Ya hace tiempo que pasó todo aquello, ¿lo recuerda padre? Ya ese niño tiene seis años y va a la escuela. Y yo tengo dieciocho. Y a veces me le quedo mirando, como mi mamá me miraba a mí, y no se si tenerle mucha lástima o quererlo mucho. Hasta se parece a mamá en esa mirada inocente. ¿Cuántas veces se lo dije? «Padre no haga eso que es malo, que Dios lo va a castigá». Pero qué desgracia que usted nunca entendió. Ahora mi vida se fue a la mierda porque no se qué hacer. Pero yo se lo dije, padre, ¿por qué coño no me escuchó?…

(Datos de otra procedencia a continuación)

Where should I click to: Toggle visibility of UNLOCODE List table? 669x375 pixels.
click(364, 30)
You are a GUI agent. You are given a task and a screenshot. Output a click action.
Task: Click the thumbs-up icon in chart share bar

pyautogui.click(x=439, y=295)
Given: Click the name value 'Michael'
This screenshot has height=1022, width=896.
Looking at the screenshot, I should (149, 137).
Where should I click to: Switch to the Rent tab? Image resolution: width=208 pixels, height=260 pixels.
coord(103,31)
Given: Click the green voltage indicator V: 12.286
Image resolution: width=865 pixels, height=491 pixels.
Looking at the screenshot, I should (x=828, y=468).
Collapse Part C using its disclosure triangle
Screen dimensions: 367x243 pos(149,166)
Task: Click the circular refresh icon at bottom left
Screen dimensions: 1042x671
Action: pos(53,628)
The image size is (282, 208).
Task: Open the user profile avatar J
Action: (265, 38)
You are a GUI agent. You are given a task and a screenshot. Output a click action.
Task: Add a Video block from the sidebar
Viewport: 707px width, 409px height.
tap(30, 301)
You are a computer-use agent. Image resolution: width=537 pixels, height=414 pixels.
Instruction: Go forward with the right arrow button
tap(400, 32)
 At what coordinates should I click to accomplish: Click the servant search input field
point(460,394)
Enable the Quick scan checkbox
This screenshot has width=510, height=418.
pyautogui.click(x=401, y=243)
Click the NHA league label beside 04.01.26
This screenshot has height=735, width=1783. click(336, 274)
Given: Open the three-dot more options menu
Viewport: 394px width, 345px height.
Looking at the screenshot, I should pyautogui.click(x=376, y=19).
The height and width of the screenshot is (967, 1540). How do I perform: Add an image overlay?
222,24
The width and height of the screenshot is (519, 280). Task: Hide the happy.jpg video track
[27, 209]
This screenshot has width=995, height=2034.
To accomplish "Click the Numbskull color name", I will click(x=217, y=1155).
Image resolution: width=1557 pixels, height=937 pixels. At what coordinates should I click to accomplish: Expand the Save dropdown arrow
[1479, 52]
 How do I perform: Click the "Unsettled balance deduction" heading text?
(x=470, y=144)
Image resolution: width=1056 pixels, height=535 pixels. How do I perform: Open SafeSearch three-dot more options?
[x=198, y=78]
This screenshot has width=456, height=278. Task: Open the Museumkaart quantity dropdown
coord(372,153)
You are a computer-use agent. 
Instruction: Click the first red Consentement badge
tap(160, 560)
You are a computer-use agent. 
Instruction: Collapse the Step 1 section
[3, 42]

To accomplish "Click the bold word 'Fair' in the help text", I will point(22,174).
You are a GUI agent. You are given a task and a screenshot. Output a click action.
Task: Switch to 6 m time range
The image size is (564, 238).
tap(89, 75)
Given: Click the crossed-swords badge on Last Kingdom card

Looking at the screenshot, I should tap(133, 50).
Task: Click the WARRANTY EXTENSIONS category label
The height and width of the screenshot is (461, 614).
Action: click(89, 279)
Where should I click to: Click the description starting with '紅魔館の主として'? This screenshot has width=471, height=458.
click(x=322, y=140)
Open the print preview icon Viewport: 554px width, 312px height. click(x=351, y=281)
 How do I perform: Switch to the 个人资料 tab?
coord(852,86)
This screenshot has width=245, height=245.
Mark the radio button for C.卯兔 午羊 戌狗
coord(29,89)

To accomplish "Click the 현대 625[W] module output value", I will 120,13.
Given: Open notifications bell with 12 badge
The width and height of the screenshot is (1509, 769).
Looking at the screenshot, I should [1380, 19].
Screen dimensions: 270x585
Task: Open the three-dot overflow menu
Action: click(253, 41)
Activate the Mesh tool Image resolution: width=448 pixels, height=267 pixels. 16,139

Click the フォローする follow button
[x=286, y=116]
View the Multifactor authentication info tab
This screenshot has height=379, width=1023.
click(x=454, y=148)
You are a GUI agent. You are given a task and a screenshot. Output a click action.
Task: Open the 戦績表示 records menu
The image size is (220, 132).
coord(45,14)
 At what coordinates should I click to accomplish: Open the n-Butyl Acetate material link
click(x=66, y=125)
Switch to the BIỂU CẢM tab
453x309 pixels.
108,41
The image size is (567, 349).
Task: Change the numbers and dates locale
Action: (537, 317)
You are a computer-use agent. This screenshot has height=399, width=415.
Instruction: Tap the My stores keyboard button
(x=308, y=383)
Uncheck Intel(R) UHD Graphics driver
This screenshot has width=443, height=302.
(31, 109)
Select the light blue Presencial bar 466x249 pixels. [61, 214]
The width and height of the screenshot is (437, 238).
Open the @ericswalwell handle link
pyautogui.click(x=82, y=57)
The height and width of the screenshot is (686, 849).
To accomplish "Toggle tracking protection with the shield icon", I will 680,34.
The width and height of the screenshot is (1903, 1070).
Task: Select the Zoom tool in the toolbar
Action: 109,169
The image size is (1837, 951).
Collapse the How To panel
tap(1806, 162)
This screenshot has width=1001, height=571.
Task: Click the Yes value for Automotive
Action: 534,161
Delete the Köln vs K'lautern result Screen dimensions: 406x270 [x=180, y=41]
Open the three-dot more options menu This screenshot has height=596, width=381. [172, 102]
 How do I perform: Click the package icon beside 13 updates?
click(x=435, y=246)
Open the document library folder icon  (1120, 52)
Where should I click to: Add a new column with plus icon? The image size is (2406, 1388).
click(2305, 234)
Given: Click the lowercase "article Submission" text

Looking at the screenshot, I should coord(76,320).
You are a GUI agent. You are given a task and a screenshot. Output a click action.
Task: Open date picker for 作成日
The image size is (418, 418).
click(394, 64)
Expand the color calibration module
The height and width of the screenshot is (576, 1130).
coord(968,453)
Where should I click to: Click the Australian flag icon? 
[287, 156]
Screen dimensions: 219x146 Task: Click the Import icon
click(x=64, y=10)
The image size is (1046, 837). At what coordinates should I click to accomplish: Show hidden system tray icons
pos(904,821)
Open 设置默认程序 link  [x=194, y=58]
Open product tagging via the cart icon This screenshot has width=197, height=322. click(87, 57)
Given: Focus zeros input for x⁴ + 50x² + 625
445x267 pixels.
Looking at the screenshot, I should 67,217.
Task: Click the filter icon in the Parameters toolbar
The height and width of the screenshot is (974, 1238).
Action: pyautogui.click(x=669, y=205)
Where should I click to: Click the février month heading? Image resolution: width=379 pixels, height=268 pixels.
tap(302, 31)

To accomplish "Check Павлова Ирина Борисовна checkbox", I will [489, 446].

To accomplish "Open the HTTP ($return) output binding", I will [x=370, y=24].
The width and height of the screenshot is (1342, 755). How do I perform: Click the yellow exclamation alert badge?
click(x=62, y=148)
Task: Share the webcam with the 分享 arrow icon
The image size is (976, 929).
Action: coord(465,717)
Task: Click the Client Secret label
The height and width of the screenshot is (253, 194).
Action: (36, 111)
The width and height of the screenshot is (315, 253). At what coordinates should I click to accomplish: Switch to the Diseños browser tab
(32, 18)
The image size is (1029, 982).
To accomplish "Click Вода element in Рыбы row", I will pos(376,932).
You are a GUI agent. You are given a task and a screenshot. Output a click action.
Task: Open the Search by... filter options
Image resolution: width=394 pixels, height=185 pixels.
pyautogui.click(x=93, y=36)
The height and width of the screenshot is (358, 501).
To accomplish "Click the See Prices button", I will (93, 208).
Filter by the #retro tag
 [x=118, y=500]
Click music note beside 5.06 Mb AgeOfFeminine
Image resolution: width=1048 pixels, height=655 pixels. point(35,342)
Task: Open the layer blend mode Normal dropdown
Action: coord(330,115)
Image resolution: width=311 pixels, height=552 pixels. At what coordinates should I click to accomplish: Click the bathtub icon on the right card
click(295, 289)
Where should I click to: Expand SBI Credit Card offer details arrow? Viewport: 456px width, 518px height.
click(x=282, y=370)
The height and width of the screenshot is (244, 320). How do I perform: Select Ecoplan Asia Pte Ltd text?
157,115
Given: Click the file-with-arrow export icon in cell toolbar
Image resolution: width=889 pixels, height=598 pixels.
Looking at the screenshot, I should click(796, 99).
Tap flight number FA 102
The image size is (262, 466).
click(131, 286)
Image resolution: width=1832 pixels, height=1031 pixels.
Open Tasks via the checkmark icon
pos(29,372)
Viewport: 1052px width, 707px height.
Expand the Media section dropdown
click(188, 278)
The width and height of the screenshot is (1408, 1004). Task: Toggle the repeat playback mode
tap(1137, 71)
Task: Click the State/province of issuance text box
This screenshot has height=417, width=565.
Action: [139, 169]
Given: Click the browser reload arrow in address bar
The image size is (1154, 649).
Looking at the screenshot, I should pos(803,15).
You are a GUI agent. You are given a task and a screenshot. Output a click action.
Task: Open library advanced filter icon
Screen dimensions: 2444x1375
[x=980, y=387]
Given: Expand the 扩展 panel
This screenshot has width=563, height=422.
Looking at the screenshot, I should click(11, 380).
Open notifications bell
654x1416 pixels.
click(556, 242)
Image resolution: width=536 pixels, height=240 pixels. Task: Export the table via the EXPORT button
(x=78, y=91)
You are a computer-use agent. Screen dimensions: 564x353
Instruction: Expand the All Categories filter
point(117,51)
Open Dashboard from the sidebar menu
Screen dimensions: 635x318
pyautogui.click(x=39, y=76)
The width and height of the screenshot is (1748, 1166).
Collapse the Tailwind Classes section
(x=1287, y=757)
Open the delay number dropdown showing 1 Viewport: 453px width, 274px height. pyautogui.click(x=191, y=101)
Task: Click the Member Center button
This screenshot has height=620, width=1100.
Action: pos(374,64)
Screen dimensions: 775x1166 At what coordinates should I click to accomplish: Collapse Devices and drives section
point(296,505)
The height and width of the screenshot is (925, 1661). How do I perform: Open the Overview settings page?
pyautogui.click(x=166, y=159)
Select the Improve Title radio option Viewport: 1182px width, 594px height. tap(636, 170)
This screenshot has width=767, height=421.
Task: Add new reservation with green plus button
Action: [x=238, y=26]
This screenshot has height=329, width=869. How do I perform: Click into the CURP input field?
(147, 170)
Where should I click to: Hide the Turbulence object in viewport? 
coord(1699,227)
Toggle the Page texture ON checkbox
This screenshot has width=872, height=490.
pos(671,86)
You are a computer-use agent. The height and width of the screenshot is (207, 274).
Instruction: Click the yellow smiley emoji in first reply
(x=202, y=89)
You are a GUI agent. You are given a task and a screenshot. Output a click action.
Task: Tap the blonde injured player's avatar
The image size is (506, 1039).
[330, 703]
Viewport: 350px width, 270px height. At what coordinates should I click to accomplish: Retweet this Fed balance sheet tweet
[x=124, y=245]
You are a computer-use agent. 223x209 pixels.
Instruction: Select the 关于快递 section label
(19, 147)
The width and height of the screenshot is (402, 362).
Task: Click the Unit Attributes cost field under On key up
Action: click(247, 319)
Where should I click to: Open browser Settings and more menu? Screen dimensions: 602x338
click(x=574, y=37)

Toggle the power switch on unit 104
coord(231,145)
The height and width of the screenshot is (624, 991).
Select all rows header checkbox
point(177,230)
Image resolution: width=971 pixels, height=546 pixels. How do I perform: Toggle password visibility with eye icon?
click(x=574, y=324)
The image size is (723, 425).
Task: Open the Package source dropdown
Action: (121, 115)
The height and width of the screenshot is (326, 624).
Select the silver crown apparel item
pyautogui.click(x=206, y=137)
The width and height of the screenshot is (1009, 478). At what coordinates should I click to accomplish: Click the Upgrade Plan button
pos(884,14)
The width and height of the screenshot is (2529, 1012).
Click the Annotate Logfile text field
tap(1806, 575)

Que arrecho, padre… Dios estará allá arriba viendo este cuadro. Es como una película. Los tres en esta camota. El niño a un lado durmiendo. Yo desnuda, sentada contándole todo lo que recuerdo y usted hecho el pendejo ahí, acostao, callaiiito, desnudo también. No dice nada, sólo escucha. Y yo con esa mezcla de arrechera y de tristeza y de angustia, por no sabe qué voy a hacer… y Dios no me escucha, y lloro, sentada, aquí con la cara metida entre las rodillas y usted no dice nada y pronto todos en el barrio se enterarán y vendrán a preguntar, porque desde hace tiempo sospechan. Pero se lo dije y usted no me hizo caso. Más de una vez le dije que algún día esta vaina explotaría porque no era normal. Cuando lo descubran todo, seguro me joderán y usted ahí tranquilito. Claro, qué coño va a moverse después de las dos puñaladas que le metí.